Set down again exactly the lines of the listing below that fall between the line holding "Open the KOMMENDE" and the line holding "Open the File menu", inclusive.

Data to examine:
*** Begin section ***
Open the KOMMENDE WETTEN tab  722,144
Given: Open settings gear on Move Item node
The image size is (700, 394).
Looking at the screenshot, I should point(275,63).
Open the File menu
*** End section ***
*** Begin section ***
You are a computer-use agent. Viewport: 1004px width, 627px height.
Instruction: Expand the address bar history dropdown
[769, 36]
*** End section ***
*** Begin section ***
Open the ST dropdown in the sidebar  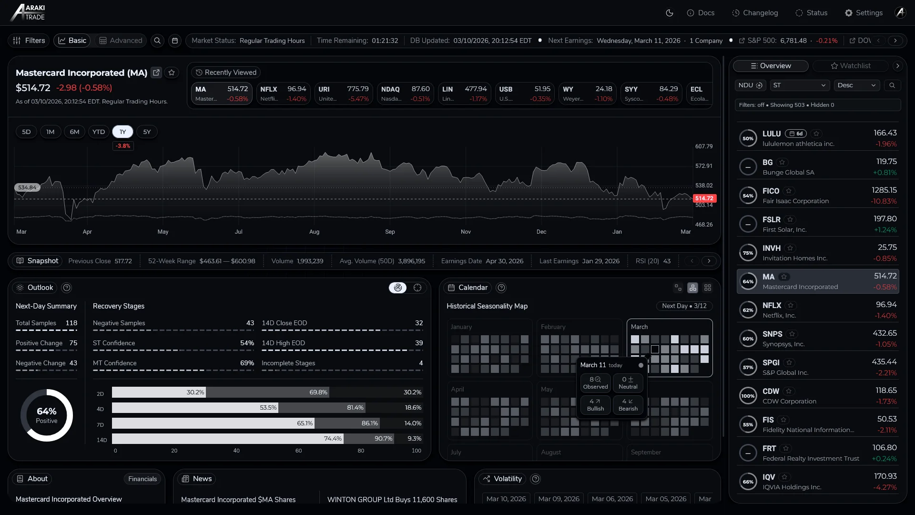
*** End section ***
Problem solution:
Open the KOMMENDE WETTEN tab  722,144
Given: Open settings gear on Move Item node
The image size is (700, 394).
Looking at the screenshot, I should point(275,63).
Open the File menu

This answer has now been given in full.